Die Erfahrungen der Eltern, die Erfahrungen der Kinder – Migrationsgeschichten über Generationen hinweg
Die Graphic Novel The Best We Could Do erzählt die Geschichte einer jungen Familie, die nach der Niederlage Südvietnams in den 1970er Jahren in die USA flieht. Die Autorin und Zeichnerin Thi Bui beschreibt darin die Vergangenheit ihrer eigenen Eltern, Geschwister und von sich selbst. So kam sie noch in Vietnam zur Welt und erlebte dann 1978 die Flucht der Familie als „Boatpeople“ mit. Entsprechend versteht sich die Graphic Novel, ausgezeichnet mit einem American Book Award, als „illustrierte Memoiren“.
Hintergründe
An dem 2017 erschienen Band arbeitete Thi seit 2005. Er basiert auf einem vorangegangenen Projekt, in dessen Rahmen sie sich intensiv mit der eigenen Familiengeschichte auseinandergesetzt hat. Beim Lesen verschwimmen deshalb häufig die Grenzen zwischen den Teilen, die die eigentliche Familiengeschichte erzählen, und denen, die eher die Arbeit This an der Graphic Novel dokumentieren. Dies stört aber keineswegs, sondern schafft ein rundes Ganzes und vermittelt das Gefühl, Teil des Lernprozesses zu sein.
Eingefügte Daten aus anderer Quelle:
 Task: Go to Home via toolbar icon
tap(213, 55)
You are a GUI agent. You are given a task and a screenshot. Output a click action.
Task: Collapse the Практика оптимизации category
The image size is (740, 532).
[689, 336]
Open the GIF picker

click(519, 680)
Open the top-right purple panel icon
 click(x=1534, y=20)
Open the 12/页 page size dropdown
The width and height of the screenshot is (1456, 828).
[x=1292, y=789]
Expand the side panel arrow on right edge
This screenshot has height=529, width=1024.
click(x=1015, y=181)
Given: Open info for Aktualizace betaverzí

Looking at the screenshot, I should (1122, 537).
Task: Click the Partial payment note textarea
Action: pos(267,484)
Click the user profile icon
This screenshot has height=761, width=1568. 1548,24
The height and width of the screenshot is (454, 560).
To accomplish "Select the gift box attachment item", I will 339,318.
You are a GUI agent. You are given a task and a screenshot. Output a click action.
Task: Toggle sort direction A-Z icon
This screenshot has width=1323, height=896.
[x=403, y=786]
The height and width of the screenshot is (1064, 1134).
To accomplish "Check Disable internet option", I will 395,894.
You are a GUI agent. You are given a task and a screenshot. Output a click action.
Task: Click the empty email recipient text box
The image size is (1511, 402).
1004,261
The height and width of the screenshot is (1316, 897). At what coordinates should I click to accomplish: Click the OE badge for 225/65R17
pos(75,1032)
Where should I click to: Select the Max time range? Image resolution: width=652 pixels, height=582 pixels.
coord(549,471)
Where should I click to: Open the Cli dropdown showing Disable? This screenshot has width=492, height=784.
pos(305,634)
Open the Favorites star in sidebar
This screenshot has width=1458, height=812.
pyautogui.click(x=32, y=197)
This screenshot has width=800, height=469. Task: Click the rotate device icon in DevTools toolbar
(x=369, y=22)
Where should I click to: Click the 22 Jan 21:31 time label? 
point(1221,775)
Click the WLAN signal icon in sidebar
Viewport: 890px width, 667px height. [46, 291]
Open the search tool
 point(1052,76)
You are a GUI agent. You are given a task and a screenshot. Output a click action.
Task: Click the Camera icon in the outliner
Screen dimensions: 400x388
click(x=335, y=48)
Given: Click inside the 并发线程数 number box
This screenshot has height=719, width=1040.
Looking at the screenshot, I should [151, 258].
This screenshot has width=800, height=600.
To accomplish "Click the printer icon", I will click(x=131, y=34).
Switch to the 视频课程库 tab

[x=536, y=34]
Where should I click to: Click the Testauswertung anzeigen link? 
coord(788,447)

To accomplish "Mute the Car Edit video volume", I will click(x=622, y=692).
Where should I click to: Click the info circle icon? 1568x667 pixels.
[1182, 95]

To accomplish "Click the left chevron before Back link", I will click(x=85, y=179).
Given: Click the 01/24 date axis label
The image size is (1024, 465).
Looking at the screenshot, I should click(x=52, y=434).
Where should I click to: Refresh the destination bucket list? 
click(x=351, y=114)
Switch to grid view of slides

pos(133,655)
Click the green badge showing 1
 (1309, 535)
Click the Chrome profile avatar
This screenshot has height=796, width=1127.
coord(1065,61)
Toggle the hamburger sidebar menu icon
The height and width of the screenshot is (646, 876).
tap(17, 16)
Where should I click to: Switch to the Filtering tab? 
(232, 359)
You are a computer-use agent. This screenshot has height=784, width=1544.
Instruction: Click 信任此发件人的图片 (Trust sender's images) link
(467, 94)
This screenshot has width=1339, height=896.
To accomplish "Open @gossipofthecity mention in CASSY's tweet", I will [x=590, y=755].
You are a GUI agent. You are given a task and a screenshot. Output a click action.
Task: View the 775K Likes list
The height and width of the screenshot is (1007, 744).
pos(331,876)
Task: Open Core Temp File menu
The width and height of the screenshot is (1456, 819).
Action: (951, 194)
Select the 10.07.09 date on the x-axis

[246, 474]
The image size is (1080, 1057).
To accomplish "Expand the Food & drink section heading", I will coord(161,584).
Vor Beginn der eigentlichen, in einem schlichten Stil aus Schwarz, Grau- und Orangetönen gehaltenen Erzählung haben die Leser:innen die Möglichkeit, sich anhand einer Doppelseite über die vietnamesische Geschichte des 20. Jahrhunderts zu informieren. Generell ordnet Thi Bui die für ihre Familie relevanten Ereignisse an einigen Stellen in den historischen Kontext ein, visuell und verständlich, etwa mit Karten von Vietnam. Auch Leser:innen ohne historisches Vorwissen werden so an die Hand genommen abgeholt.
Illustrierte Memoiren
Die Geschichte von The Best We Could Do beginnt mit This Bedürfnis, ausgelöst durch die Geburt ihres Sohnes, sich intensiver mit den eigenen Eltern und der nicht unproblematischen Verbindung zu ihnen auseinanderzusetzen. Sie spürt ein schlechtes Gewissen, sich nicht besser um die beiden zu kümmern und keine engere emotionale Bindung zu ihnen zu haben. In der Hoffnung, dies ändern zu können, entscheidet sie sich, sich tiefergehend mit der eigenen Familiengeschichte auseinanderzusetzen.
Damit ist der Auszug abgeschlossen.